Sunday, February 25, 2018

In defense of self-defense

1. The right to bear arms is grounded in the right of self-defense. The right of self-defense not only includes the right to protect yourself, but to protect your family, and, indeed, to protect innocent lives generally. So I'm using "self-defense" as shorthand for that larger principle. 

2. There's a prima facie right to life. That's not absolute. For instance, a murderer forfeits his prima facie right to life. But all things being equal, there's a standing right to life.

3. Apropos (2), a right to life implies a right not to have your life wrongfully taken from you. 

4. Apropos (3), that, in turn, implies a right to protect your right. You don't really have a right unless you're free to exercise your right. 

I'd add that self-defense isn't confined to life and death. You have a right to protect yourself from wrongful physical harm–especially grave physical harm. 

5. Now someone like a pacifist may deny the operating assumptions. But that's the basic conceptual framework. 

In the wake of the Florida school shooting, Ben Witherington did some posts feigning outrage at the availability of guns. But he's weeping crocodile tears. As a pacifist, he denies that we have a duty to protect schoolchildren from a sniper. He thinks we should leave them defenseless. So he's not entitled to be indignant. 

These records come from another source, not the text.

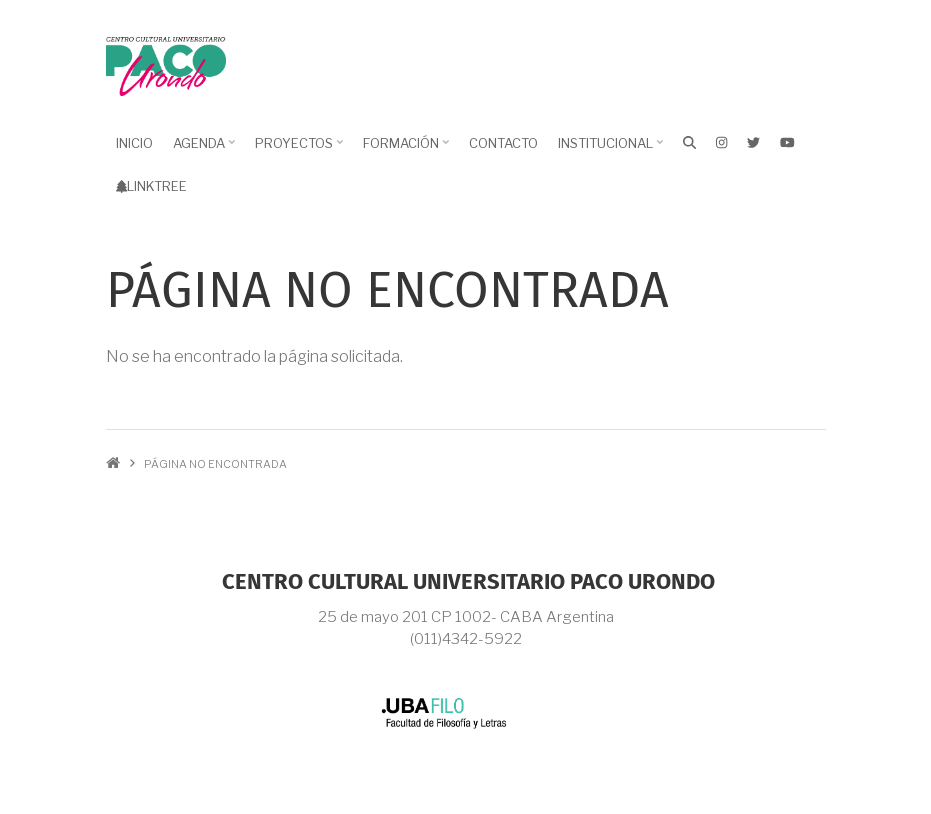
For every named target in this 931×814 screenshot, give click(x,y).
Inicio (134, 143)
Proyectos (296, 150)
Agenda (201, 150)
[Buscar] (689, 142)
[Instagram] (721, 142)
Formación (403, 150)
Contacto (503, 143)
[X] (753, 142)
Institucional (608, 150)
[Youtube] (787, 142)
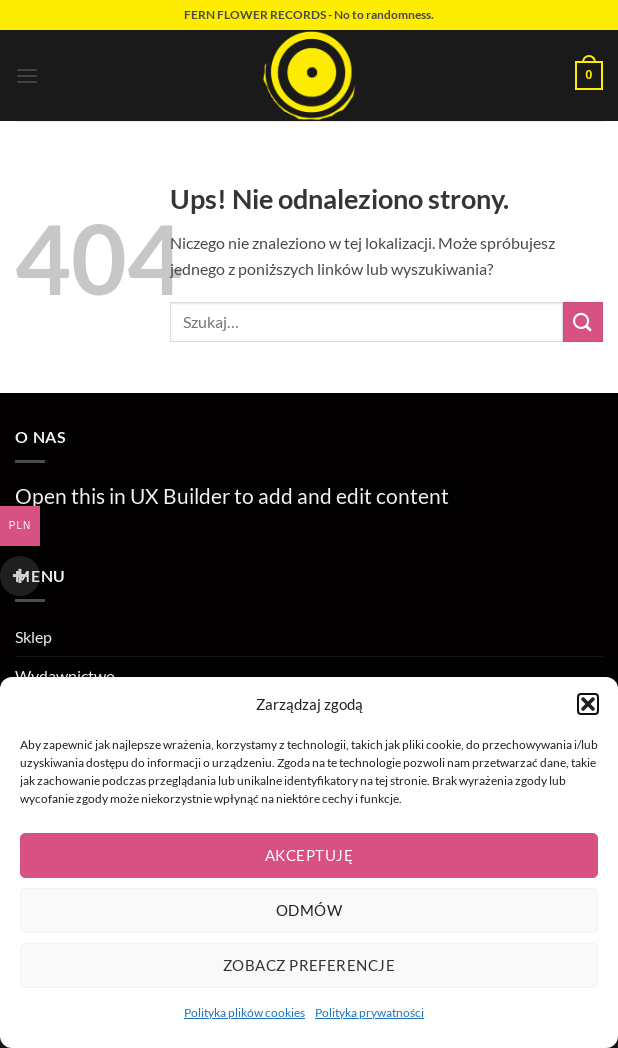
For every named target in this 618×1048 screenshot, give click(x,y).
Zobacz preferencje (309, 965)
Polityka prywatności (369, 1012)
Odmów (309, 910)
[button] (588, 704)
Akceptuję (309, 855)
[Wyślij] (583, 321)
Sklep (33, 636)
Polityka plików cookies (244, 1012)
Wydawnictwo (65, 675)
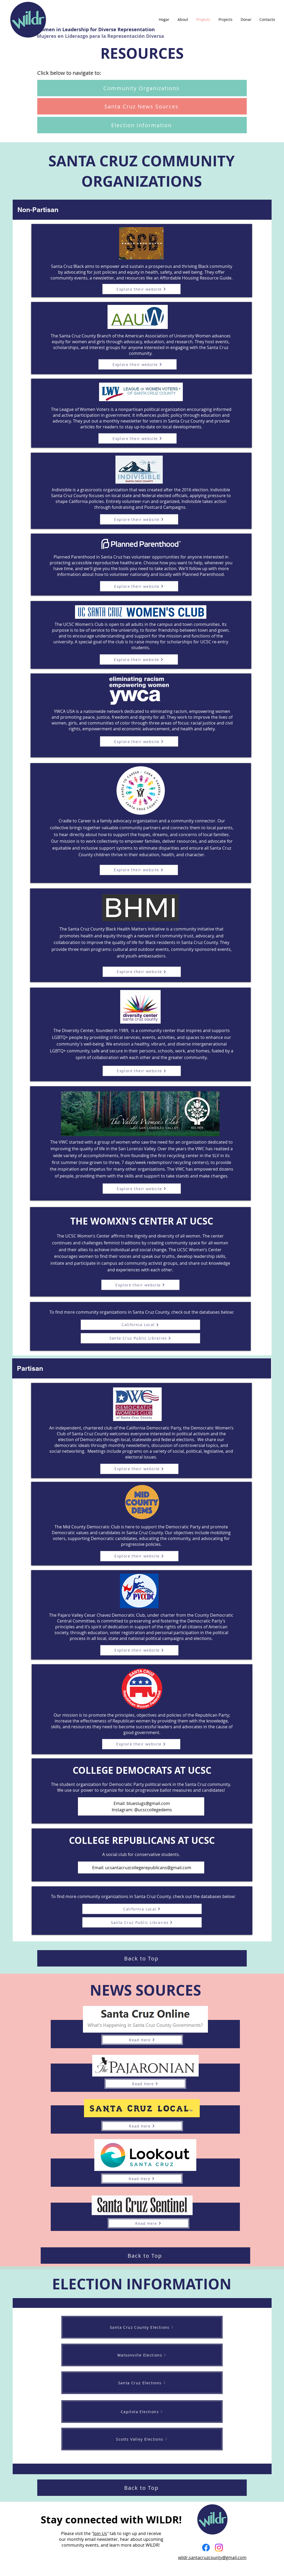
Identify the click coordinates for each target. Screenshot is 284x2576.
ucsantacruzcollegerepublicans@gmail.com (148, 1868)
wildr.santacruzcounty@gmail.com (212, 2557)
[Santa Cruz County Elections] (142, 2327)
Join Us (100, 2533)
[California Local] (140, 1324)
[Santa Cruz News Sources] (142, 106)
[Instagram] (219, 2547)
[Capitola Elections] (142, 2411)
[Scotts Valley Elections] (142, 2439)
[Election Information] (142, 125)
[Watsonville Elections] (142, 2355)
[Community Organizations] (142, 88)
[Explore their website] (141, 289)
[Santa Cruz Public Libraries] (140, 1338)
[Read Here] (142, 2039)
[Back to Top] (142, 1958)
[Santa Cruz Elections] (142, 2382)
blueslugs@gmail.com (148, 1803)
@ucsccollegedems (153, 1810)
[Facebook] (206, 2547)
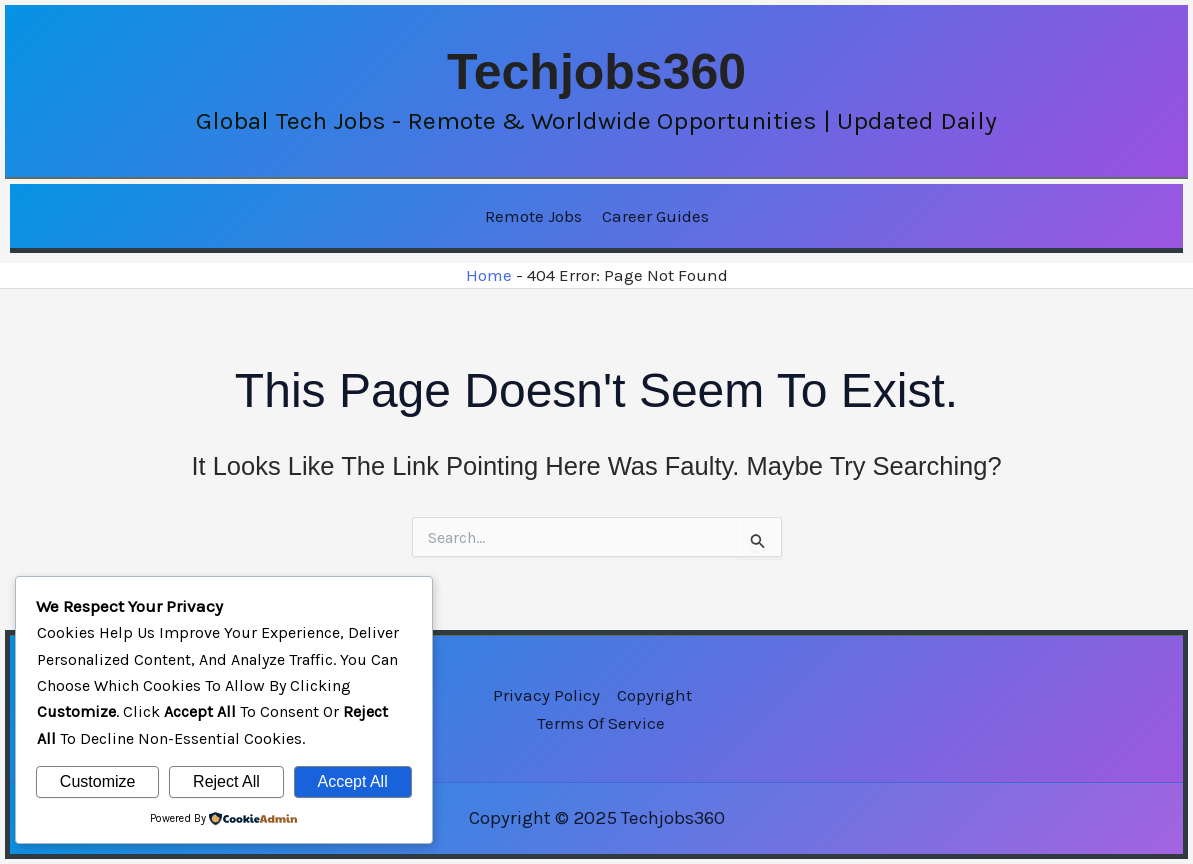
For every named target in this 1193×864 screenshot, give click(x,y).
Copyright (654, 695)
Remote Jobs (533, 216)
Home (489, 275)
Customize (98, 781)
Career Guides (655, 216)
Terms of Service (601, 723)
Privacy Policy (546, 695)
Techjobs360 (596, 72)
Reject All (226, 781)
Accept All (352, 781)
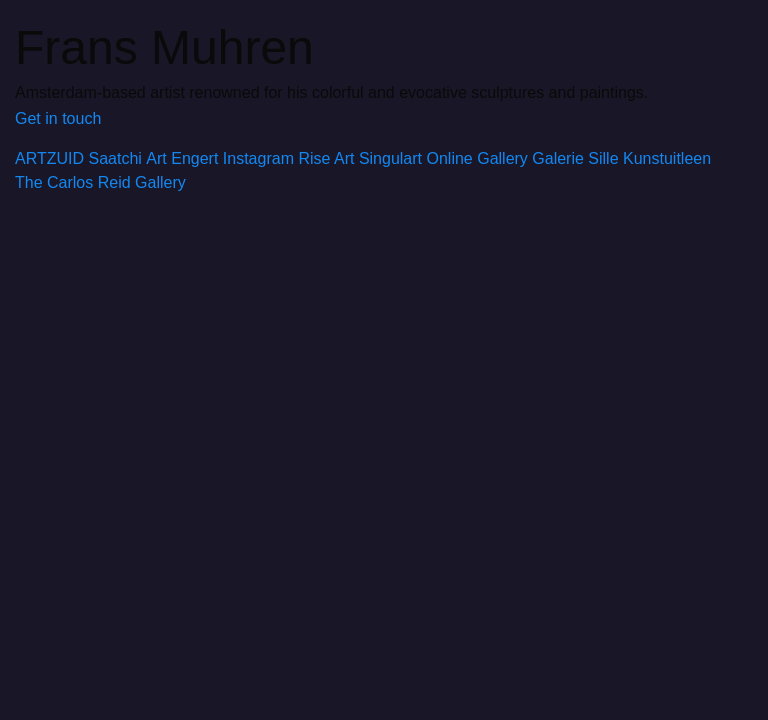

6. Another implication of the right of self-defense is the fact that the ability to defense yourself is calibrated to the abilities of the aggressor. If the aggressor has superior weaponry, then he can overpower you. So what you need to exercise your right of self-defense is variable in time and place. The means are vary, depending on the threat-level. 

Self-defense assumes a principle of disproportionality. If the aggressor has disproportionate ability to inflict harm, then the defender is at a disadvantage. The right of self-defense reverses the disparity. It's not supposed to be a fair fight between two equally matched opponents, where each side has an equitable chance of winning–for the aggressor is not entitled to harm the defender. Ideally, the defender should be better armed than the assailant. He needs to be sufficiently well-armed to fend off the assailant. 

There's an upper limit on that principle insofar as the defender doesn't have to be massively better armed. He just needs to be better armed. Have a margin for error. So the principle is not unrestricted. 

7. Let's consider an objection. A critic might agree with this up to a point, but counter that if gun ownership does more harm than good, then the common good overrides the right of the individual to defend himself. 

But a problem with his objection is the fact that the justification for self-defense is a matter of moral principle rather than pragmatics. To take a comparison, consider a thought-experiment in consequentialism. Suppose five deathly ill patients need organ transplants to survive. Is it permissible (or even obligatory) to seize one healthy young man, euthanize him, and harvest his organs for their benefit? That takes one life to save five lives. 

Yet most of us deny that the needs of the five sick patients supersede the right of the involuntary organ donor not to be murdered. The common good doesn't override his right not to be killed. By the same token, even if (ex hypothesi) private gun ownership did more harm than good, that doesn't nullify the right to bear arms. That's a necessary cost to exercise the right of self-defense. A proponent of gun-control can deny that principle, but he thereby exposes how radical his own position is.